The other major obstacle, analysts said, is Pakistan's concern that if its armed forces expand operations and go after allies of the Afghan Taliban, this will invite retribution from radical groups that have so far refrained from attacking Pakistan, and that could end up sharing power in Afghanistan after Western forces withdraw.
Analysts pointed out that key militant leaders in North Waziristan, especially Sirajuddin Haqqani and Hafiz Gulbahadur, have honored longtime peace agreements with Pakistan while attacking U.S. troops in Afghanistan. If provoked, these leaders could marshal thousands of fighters against government forces.

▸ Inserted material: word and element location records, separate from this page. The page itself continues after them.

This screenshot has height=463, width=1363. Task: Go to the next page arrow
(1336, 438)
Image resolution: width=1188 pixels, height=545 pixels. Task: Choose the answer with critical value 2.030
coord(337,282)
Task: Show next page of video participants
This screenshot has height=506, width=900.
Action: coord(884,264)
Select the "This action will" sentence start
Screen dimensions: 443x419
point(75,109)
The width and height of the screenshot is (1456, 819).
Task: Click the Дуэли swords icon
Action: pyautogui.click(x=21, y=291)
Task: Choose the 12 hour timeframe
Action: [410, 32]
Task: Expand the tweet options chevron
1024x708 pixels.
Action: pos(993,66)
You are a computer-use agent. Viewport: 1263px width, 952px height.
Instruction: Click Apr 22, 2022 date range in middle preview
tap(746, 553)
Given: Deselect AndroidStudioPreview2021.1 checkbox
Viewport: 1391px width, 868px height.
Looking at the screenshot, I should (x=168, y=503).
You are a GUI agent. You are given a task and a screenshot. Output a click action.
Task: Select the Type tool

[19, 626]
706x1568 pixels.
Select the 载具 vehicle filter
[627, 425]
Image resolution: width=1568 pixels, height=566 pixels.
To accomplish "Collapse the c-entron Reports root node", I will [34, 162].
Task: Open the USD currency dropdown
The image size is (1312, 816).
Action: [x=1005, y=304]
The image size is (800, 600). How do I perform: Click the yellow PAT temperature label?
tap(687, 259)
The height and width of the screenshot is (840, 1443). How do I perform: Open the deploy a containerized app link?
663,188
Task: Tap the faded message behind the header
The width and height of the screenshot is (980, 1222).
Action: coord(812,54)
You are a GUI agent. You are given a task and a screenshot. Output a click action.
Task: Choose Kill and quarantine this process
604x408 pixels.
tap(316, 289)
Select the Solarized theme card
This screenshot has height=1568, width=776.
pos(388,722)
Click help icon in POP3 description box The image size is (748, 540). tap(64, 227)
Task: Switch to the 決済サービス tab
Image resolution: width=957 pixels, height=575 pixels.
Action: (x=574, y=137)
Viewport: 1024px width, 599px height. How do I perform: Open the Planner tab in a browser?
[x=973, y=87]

"If the army goes into North Waziristan, it will stir up a hornet's nest," said Imtiaz Gul, director of the Center for Research and Security Studies. He said that the region is full of young men eager to fight for Islam, and that it would be difficult to isolate militant factions from one other. "There is a fusion of interests that would be a lethal combination for the security establishment," Gul said.
The army's spokesman said that its forces were stretched too thin after months of fighting in South Waziristan and the Swat Valley to open a new front, and that they need more time to consolidate their gains.
Analysts and diplomats said the army's delaying tactics were in part a gambit to win more U.S. military aid and in part a reflection of the toll taken by the fighting. The army has said it has lost 250 to 300 troops, mostly to explosive devices, and that officers made up a disturbingly high proportion of the dead.
Other observers pointed to a cultural cause for the disconnect between the United States and Pakistan, despite the recent infusion of U.S. economic aid and the fence-mending visits from Washington. Pakistanis understand the need to curb violent militant groups, they said, but do not want to be seen as doing Washington's bidding.
"You are a superpower and we will help you fight the extremists, but you cannot buy us," said Talha Mehmood, a senator from a pro-government religious party. "You can give us aid, but give us respect and dignity, too. Otherwise, you will spill your blood and spend your money, and the people will still hate you."